There's not a better, or cheaper, place to buy fine teas in Philadelphia, or as far as I know, the USA. Nat would like his obituary to say that, I think. He'd also like me to say that life was his domain.
Nat Litt was born in 1932 on the Lower East Side of Manhattan. He was one of the funniest men I've ever met, full of deliberately awful jokes and unbelievable stories. He sold great tea, and threw in free an earful of advice and personal history. People would ask me, "Was he really on the cover of Life magazine? Does he own a Picasso? Did he work with Frank Lloyd Wright as an architect? And for Ringling Brothers as a clown? And graduate from Cordon Bleu cooking school in Paris? And do pastry at Le Bec-Fin? And run a magic store? And know Henny Youngman? And break windows for a mind reader? Impossible!"
Impossible—but not for Nat. I've seen the Cordon Bleu diploma. I've seen the Picasso and the cover of Life (February 20, 1970, headline: "The architect who ran away to join the circus as a clown").
Nat did what he wanted. Which was everything. Margot sits in their handsome art-filled house in Center City. Nat's and Margot's combined collection includes works by Manet, Turner, Jacques Villon and one of the original gels from the Beatles' Yellow Submarine movie. Margot is not always certain about dates, but dates don't really matter. This is a life.
"Nat's parents were immigrants. They wanted him to be a doctor, lawyer, Indian chief, anything professional. He wanted to perform. As a teenager he worked in Brooklyn summer stock, and at Coney Island. He made friends everywhere. We'd get visits from ancient men, eternally old, whom Nat had worked with. Al Flosso, the Original Coney Island Faker, who had a spiel called WHAT JOHNNY SAW WHEN HE LOOKED THROUGH THE KEYHOLE. He'd take a paper match, split it, twist it, fold it, talking the whole time. Very funny, and all to get people to part with 'one thin silver dime,' for a piece of junk. Nat traveled with Jack London, a mind-reader famous in the '40s. One of his jobs was, when they got to a new town, to break a window in the local department store. Because Jack would predict that the window would be broken, and next day the papers would have the story about this marvelous clairvoyant.
"Then Nat went to Actor's Studio in winter, and did the Borscht Belt in summer. He knew Marlon Brando and Marilyn Monroe. He introduced me to Milton Berle, Buddy Hackett. He was Buddy's warmer-upper for a while. We used to babysit Henny Youngman when he played Jersey nightclubs. Henny hated to be alone, so we stayed with him all the time he was here.

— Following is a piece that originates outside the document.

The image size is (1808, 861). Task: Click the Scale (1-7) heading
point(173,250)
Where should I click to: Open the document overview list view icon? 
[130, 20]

"Where am I in Nat's life? The Korean War, he was in Special Services. Doing a comic magic act with Josephine the Rabbit of Mystery. He disappeared a locomotive. It wasn't a trick. He was a corporal and somebody said, 'Take your men and get that locomotive off the track.' There was no way to move it, so they started at the top, and took it apart. Separated all the pieces and stored it neatly in a warehouse. The army, Nat said, was not amused.
"After the army he went to Columbia. Dropped out. But liked an architecture teacher. So he went to study with Frank Lloyd Wright, became a certified architect, and worked on getting the Guggenheim through the New York Building Code Inspectors. Then he worked with other architects. Edward Durrell Stone for one, doing buildings for the New York World's Fair of—I think 1968? Then, 1969, at our summer house in Cape Cod, he was in an accident. A car with four people ran into him. They all died. Nat recovered, slowly.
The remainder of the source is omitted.